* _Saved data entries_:
#####

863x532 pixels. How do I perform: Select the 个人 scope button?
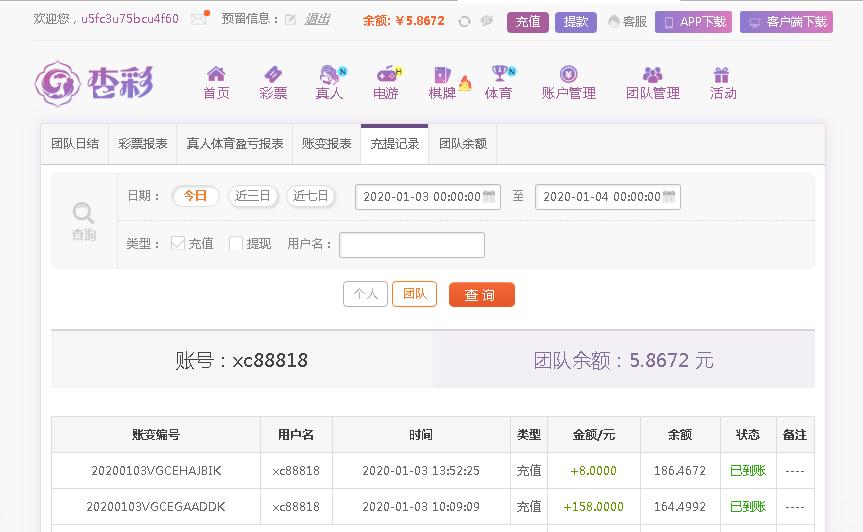[365, 294]
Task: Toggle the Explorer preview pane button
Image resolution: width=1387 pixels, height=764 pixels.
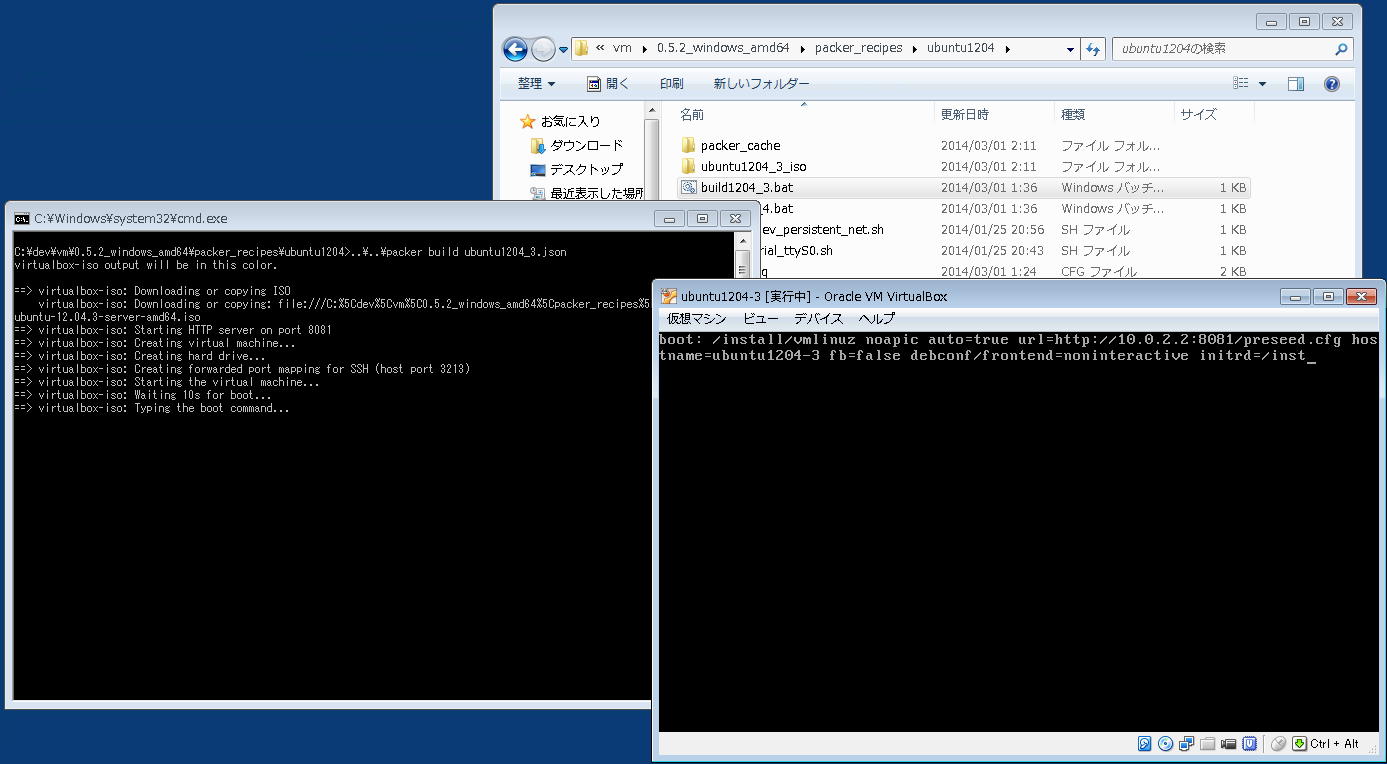Action: [x=1295, y=84]
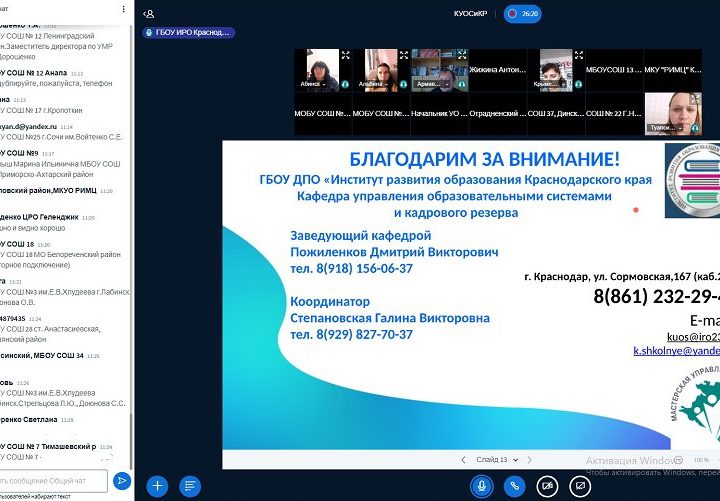Click the recording indicator showing 26:20

(x=524, y=14)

#####

* _WORK TASK_: Once the pictures are removed, reproduce the remaining entries above exactly.

* _ANSWER SECTION_:
863x532 pixels. How do I perform: Select the 个人 scope button?
[365, 294]
Task: Toggle the Explorer preview pane button
Image resolution: width=1387 pixels, height=764 pixels.
Action: [x=1295, y=84]
Click the recording indicator showing 26:20

(x=524, y=14)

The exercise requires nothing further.